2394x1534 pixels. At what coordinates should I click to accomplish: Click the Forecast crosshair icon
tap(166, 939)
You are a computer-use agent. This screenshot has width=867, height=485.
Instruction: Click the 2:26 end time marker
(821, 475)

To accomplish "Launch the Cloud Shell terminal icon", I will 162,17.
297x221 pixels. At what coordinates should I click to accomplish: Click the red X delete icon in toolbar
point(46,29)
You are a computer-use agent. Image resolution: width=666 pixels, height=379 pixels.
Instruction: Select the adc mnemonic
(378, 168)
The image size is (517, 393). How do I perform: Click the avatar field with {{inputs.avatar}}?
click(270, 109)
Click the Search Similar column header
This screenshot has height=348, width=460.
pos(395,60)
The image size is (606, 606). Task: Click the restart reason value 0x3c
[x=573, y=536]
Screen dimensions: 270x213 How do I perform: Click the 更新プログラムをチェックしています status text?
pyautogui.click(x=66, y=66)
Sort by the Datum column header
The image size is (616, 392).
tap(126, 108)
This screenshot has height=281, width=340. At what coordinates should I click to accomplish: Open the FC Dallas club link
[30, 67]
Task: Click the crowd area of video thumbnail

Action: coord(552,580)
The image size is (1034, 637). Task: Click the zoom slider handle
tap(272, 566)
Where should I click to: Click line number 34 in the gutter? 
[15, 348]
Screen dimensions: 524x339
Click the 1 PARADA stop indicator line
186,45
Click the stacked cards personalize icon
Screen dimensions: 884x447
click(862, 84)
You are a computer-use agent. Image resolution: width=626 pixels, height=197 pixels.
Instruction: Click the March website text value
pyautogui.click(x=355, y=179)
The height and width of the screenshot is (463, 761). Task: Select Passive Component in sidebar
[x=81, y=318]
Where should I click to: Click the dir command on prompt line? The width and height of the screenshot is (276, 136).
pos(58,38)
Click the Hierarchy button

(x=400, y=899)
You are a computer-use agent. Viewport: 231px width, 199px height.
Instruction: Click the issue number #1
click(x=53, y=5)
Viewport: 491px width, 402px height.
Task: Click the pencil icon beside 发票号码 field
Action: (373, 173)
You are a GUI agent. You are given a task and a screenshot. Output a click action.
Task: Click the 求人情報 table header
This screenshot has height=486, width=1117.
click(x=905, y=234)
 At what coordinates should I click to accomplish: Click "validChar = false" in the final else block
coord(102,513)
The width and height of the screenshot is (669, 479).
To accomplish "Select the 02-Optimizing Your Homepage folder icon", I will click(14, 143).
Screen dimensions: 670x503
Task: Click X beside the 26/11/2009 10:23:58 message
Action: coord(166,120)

> _TASK OBJECTIVE_: Reproduce all of the material with every instance of "computer-use agent" changed to "screen-control agent", leaving everything else unchanged.

> _RESULT OF THE EXERCISE_:
2394x1534 pixels. At what coordinates should I click to accomplish: Click the Forecast crosshair icon
tap(166, 939)
You are a screen-control agent. This screenshot has width=867, height=485.
Instruction: Click the 2:26 end time marker
(821, 475)

To accomplish "Launch the Cloud Shell terminal icon", I will 162,17.
297x221 pixels. At what coordinates should I click to accomplish: Click the red X delete icon in toolbar
point(46,29)
You are a screen-control agent. Image resolution: width=666 pixels, height=379 pixels.
Instruction: Select the adc mnemonic
(378, 168)
The image size is (517, 393). How do I perform: Click the avatar field with {{inputs.avatar}}?
click(270, 109)
Click the Search Similar column header
This screenshot has height=348, width=460.
pos(395,60)
The image size is (606, 606). Task: Click the restart reason value 0x3c
[x=573, y=536]
Screen dimensions: 270x213 How do I perform: Click the 更新プログラムをチェックしています status text?
pyautogui.click(x=66, y=66)
Sort by the Datum column header
The image size is (616, 392).
tap(126, 108)
This screenshot has height=281, width=340. At what coordinates should I click to accomplish: Open the FC Dallas club link
[30, 67]
Task: Click the crowd area of video thumbnail

Action: coord(552,580)
The image size is (1034, 637). Task: Click the zoom slider handle
tap(272, 566)
Where should I click to: Click line number 34 in the gutter? 
[15, 348]
Screen dimensions: 524x339
Click the 1 PARADA stop indicator line
186,45
Click the stacked cards personalize icon
Screen dimensions: 884x447
click(862, 84)
You are a screen-control agent. Image resolution: width=626 pixels, height=197 pixels.
Instruction: Click the March website text value
pyautogui.click(x=355, y=179)
The height and width of the screenshot is (463, 761). Task: Select Passive Component in sidebar
[x=81, y=318]
Where should I click to: Click the dir command on prompt line? The width and height of the screenshot is (276, 136).
pos(58,38)
Click the Hierarchy button

(x=400, y=899)
You are a screen-control agent. Viewport: 231px width, 199px height.
Instruction: Click the issue number #1
click(x=53, y=5)
Viewport: 491px width, 402px height.
Task: Click the pencil icon beside 发票号码 field
Action: (373, 173)
You are a GUI agent. You are given a task and a screenshot. Output a click action.
Task: Click the 求人情報 table header
This screenshot has height=486, width=1117.
click(x=905, y=234)
 At what coordinates should I click to accomplish: Click "validChar = false" in the final else block
coord(102,513)
The width and height of the screenshot is (669, 479).
To accomplish "Select the 02-Optimizing Your Homepage folder icon", I will click(14, 143).
Screen dimensions: 670x503
Task: Click X beside the 26/11/2009 10:23:58 message
Action: coord(166,120)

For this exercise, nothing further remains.